We held a small party for Kings Day this evening. Well, very small in terms of number of attendees, but very grand in the areas of ruckus making, shouts of glee, mischievousness, and all around joy and love. I should have some photos from our celebration ready to share tomorrow.
In the meantime, I’ve been thinking (again) about giving, and the many definitions of treasure. When we were making the crowns, Sam was digging through a bowl of treasures that I keep on my desk. It’s full of old buttons, beads, hairpins, and mismatched jewelry. Every piece is beautiful to me, but there are some that shine a little brighter. My favorite thing is a simple mother of pearl button. It’s special because it belonged to my Grandma Reese, but there’s also a quality to it that just shines, that makes it more interesting than any of the other buttons. Sam could care less about that button, but he’s in love with a small Chinese coin that came from an old earring of mine. We see the story of ‘one man’s trash is another man’s treasure’ repeated each day, at many levels.
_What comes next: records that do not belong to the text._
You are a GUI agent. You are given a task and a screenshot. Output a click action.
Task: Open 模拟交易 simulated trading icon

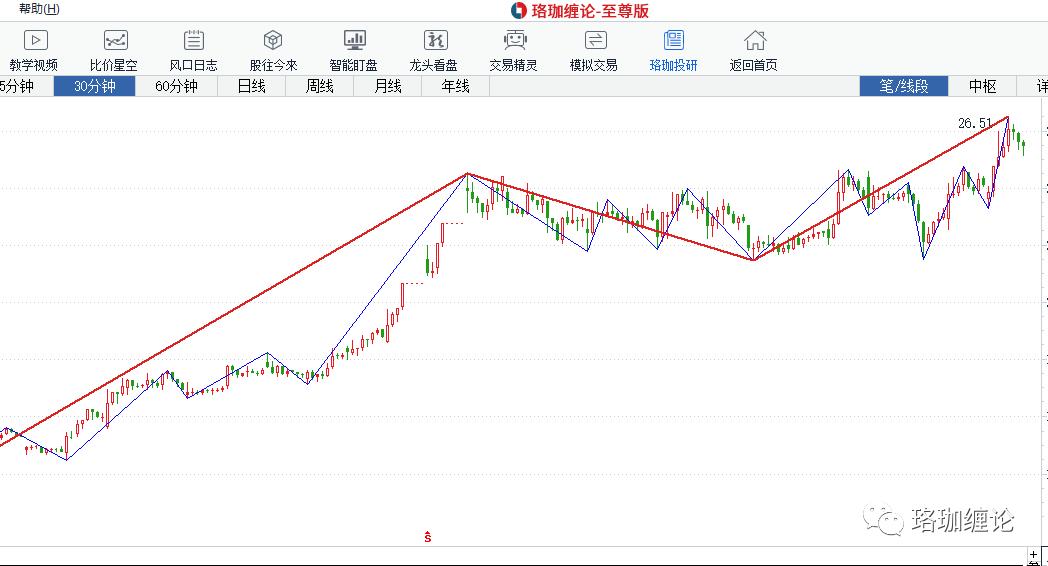[594, 41]

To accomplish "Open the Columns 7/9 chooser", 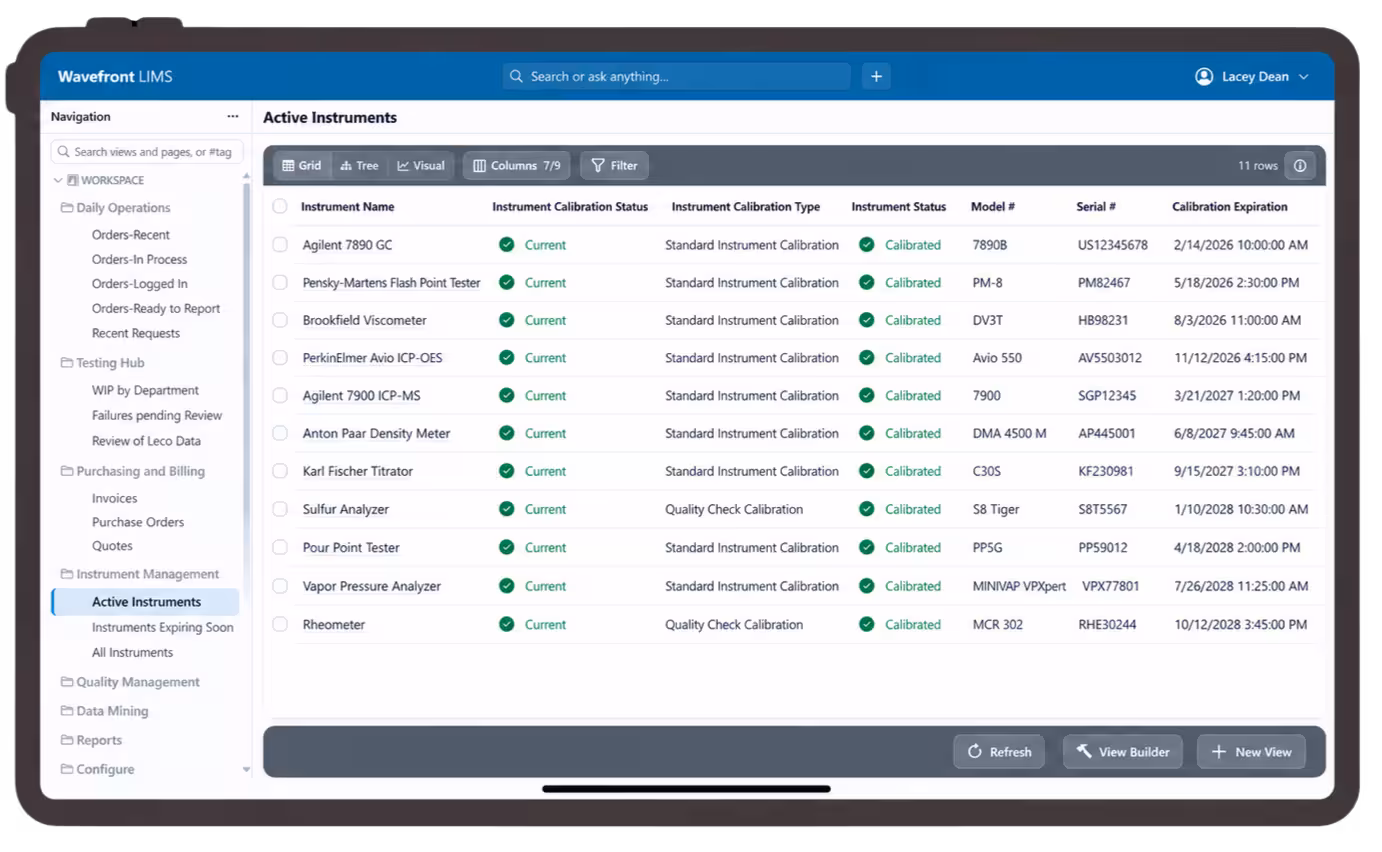I will coord(517,166).
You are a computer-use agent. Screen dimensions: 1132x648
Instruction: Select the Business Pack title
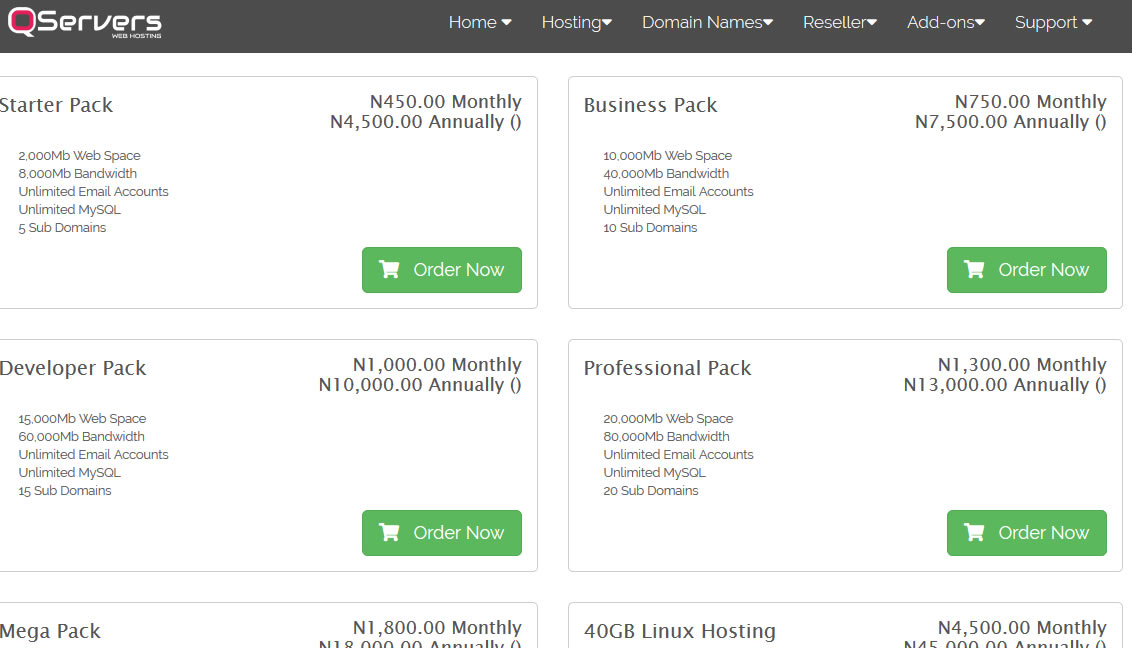coord(650,105)
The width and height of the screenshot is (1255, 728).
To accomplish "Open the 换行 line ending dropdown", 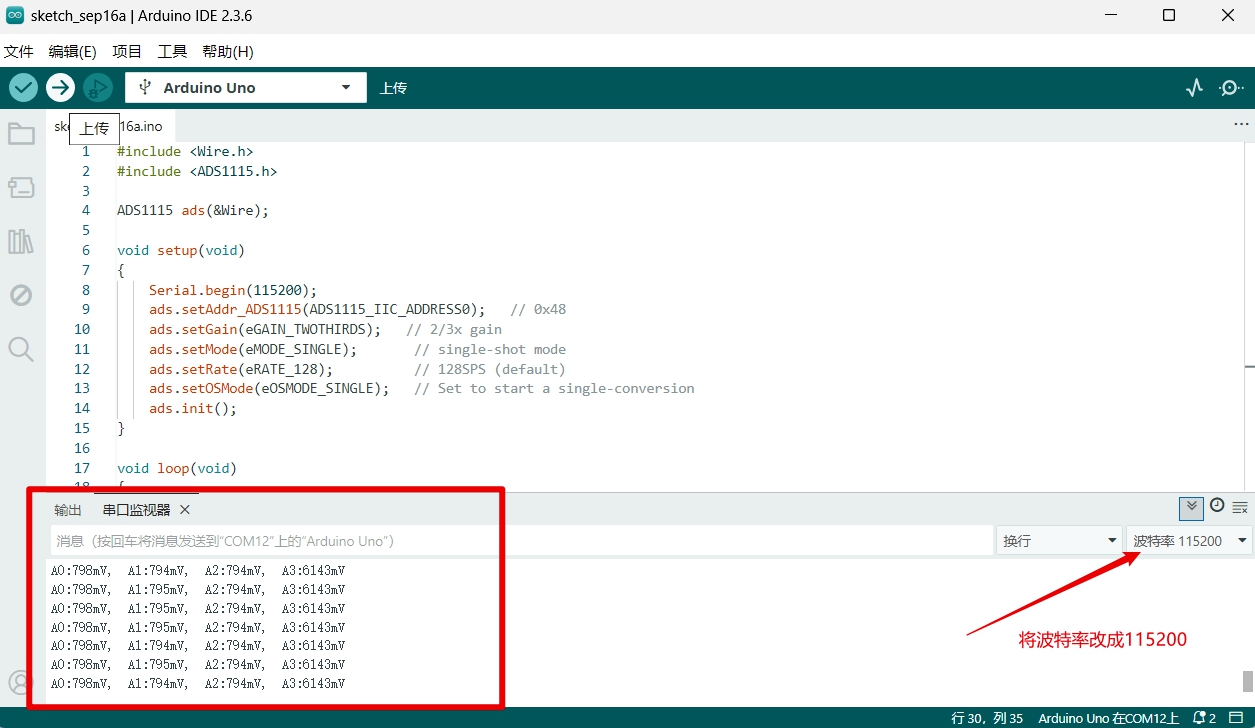I will (x=1059, y=541).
We each have treasure to share with those around us, and our treasure is more beautiful than gold (and hopefully smells even better than frankincense or myrrh, you know, metaphorically speaking). Sometimes we forget the value of what we have to give – the value of our love, our attention, our energy, our time. And that our personal versions of intangible treasures are important.
Our Saturdays will be focused on giving this year, both tangible and intangible. I realized during December, our month focused on giving, that I wanted to be more intentional about giving consistently throughout the year, regardless of holidays or birthdays.
I also want to do more volunteer work, as a family. I was telling Sam about the idea of 26 Acts of Kindness, because I had paid for the coffee of someone in line behind us at the Starbucks drive through. His first reaction was so typical, “You shouldn’t give away our money!” We talked it through, and I explained that I wanted to do something nice because the lady in the car behind us looked so stressed out, and that we would still have plenty of money. Clearly it’s a conversation that needs to continue. I understand that young kids are naturally egocentric, but I want to be sure that we raise kids who are able to show empathy and who are able to share their own gifts with the world.
Since our current focus is on family meals, we’re going to look for some giving and volunteer opportunities that involve food and connecting with others.
Have you done any giving or volunteer work like this? How were you able to integrate your own unique talents? If you have kids, how were you able to include them?